Littérature française

Céline Lapertot

Ce qui est monstrueux est normal

✒ Aurélie Janssens

(Librairie Page et Plume, Limoges)

Certains sujets douloureux nécessitent du temps, le temps de la reconstruction, le temps de l’ordre dans le chaos, et le temps pour choisir les mots, précis, justes pour décrire chaque émotion.

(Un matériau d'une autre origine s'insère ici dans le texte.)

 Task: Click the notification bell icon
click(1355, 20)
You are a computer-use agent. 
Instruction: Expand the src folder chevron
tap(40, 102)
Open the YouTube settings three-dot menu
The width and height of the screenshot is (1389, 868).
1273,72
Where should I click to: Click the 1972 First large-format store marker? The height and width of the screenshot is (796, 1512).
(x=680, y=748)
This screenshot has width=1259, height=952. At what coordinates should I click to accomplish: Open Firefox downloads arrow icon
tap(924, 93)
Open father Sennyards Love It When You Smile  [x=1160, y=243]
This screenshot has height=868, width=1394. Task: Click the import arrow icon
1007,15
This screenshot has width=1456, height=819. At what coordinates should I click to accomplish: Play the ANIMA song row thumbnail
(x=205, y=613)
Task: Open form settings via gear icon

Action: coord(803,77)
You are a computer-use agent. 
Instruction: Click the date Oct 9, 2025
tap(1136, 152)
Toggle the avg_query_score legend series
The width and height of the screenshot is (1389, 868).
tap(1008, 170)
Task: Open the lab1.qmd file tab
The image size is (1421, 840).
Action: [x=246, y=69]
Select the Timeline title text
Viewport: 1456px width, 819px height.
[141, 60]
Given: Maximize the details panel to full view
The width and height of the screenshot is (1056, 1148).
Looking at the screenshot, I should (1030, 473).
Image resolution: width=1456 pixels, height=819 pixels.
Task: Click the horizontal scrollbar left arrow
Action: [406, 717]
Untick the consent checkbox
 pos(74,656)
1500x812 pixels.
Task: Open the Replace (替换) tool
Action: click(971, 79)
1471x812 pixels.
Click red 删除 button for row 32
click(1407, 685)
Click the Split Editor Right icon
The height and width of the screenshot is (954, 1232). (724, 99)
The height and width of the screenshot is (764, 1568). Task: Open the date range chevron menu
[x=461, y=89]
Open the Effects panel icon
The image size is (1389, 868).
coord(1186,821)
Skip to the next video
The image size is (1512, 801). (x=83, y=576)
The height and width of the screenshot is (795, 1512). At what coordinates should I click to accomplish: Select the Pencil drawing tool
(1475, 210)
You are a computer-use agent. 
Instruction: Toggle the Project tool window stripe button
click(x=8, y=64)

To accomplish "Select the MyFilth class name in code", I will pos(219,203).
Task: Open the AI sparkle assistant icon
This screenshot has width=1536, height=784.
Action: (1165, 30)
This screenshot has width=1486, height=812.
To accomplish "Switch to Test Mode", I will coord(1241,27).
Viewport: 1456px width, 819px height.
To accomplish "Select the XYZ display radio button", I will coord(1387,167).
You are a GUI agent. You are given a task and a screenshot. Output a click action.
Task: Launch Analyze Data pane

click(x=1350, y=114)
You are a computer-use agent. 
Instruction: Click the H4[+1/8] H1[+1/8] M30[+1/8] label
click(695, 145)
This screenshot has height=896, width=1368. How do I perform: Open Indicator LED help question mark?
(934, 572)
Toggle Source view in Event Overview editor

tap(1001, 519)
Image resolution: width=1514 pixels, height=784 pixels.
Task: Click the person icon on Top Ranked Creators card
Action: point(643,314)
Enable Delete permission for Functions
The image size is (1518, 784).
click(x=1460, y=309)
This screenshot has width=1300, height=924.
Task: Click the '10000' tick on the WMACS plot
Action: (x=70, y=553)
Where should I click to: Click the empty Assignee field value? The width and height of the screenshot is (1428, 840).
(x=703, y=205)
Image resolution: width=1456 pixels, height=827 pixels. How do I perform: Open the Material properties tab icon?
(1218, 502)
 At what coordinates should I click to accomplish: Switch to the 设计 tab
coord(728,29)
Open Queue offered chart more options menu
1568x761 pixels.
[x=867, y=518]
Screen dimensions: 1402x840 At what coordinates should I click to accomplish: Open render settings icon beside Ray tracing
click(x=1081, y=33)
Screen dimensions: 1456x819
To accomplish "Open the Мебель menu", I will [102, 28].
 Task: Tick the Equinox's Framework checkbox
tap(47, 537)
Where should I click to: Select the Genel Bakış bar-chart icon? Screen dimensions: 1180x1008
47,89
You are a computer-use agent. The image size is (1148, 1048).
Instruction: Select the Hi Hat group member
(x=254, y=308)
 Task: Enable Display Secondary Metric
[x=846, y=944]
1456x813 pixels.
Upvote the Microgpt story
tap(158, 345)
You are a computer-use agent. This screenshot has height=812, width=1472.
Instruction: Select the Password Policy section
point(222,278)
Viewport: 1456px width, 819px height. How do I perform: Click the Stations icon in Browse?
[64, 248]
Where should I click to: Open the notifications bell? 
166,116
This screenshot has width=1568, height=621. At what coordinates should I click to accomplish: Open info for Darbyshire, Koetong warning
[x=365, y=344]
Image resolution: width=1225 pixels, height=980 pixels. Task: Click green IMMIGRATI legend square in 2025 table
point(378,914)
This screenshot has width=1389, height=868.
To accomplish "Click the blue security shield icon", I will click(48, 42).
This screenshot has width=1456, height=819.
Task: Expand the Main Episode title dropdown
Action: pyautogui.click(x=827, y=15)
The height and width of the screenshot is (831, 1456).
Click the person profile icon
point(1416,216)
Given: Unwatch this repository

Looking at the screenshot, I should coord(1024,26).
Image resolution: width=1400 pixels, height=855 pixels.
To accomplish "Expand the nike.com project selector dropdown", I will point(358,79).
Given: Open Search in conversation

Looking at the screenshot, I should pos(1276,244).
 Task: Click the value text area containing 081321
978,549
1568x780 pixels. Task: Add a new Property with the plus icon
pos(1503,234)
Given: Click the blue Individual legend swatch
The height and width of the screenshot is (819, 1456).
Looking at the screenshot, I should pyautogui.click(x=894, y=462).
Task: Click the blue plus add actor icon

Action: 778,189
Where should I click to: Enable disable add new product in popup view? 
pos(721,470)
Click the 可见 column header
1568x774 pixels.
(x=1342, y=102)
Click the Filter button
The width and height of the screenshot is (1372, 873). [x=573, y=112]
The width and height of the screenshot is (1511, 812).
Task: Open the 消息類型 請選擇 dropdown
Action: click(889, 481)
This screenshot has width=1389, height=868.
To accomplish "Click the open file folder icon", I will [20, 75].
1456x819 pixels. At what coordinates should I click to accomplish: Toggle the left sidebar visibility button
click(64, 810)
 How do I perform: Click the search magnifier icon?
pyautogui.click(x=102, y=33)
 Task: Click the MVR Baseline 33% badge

Et parce qu’elle sait, en esthète des mots, qu’il ne faut pas confondre rage et précipitation, Céline Lapertot les a choisis avec soin ces mots, ces phrases qui dessinent les contours d’un souvenir que d’autres auraient tout fait pour taire. Elle décrit le champ de ruine de cette enfance balayée d’un doigt, celui de son beau-père, glissé sous les vêtements, cette enfance où les cris qui hurlent dans sa tête se heurtent au silence de sa mère qui ne veut pas voir, cette enfance sacrifiée au nom de quoi, de la misère, du sordide, de ce qu’on espère anecdotique, singulier, anormal, et se terre pourtant derrière bien plus de façades qu’il n’y paraît. Parce qu’il n’y a pas de pancarte devant les murs pour dire « ici, une enfant a été violée, maltraitée », parce qu’il n’y a pas de fissure dans les murs pour symboliser ce qui se détruit dans l’âme d’un être dont les repères s’effondrent. Pour tout ça, pour témoigner, pour faire entendre les cris longtemps retenus, Céline Lapertot nous offre ce texte qui saisit par la beauté des mots et l’effroi que suscite son sujet. Parce ce que c’est aussi un formidable appel à espérer, néanmoins, qu’une main se tende et hisse l’enfant hors des ténèbres. Parce qu’il y a des gens qui acceptent, sans jugement, qui aident, sans contrepartie, qui donnent les outils pour se reconstruire, et des livres pour trouver les mots, ceux qui apaisent, ceux qui nourrissent, ceux qui portent en eux ces cris qu’on a longtemps contenus en soi, ceux qu’elle peut désormais utiliser, enseigner, transmettre à son tour. Jamais il ne sera question de pathos dans ces lignes, ni voyeurisme, ni fausse pudeur. Et si certaines phrases dérangent, c’est pour faire bouger les lignes, les repousser, permettre un questionnement, sortir du conformisme, des préjugés. Ce livre est tout sauf anodin, ni pour son auteure, ni pour le lecteur, c’est aussi ça la force de la littérature.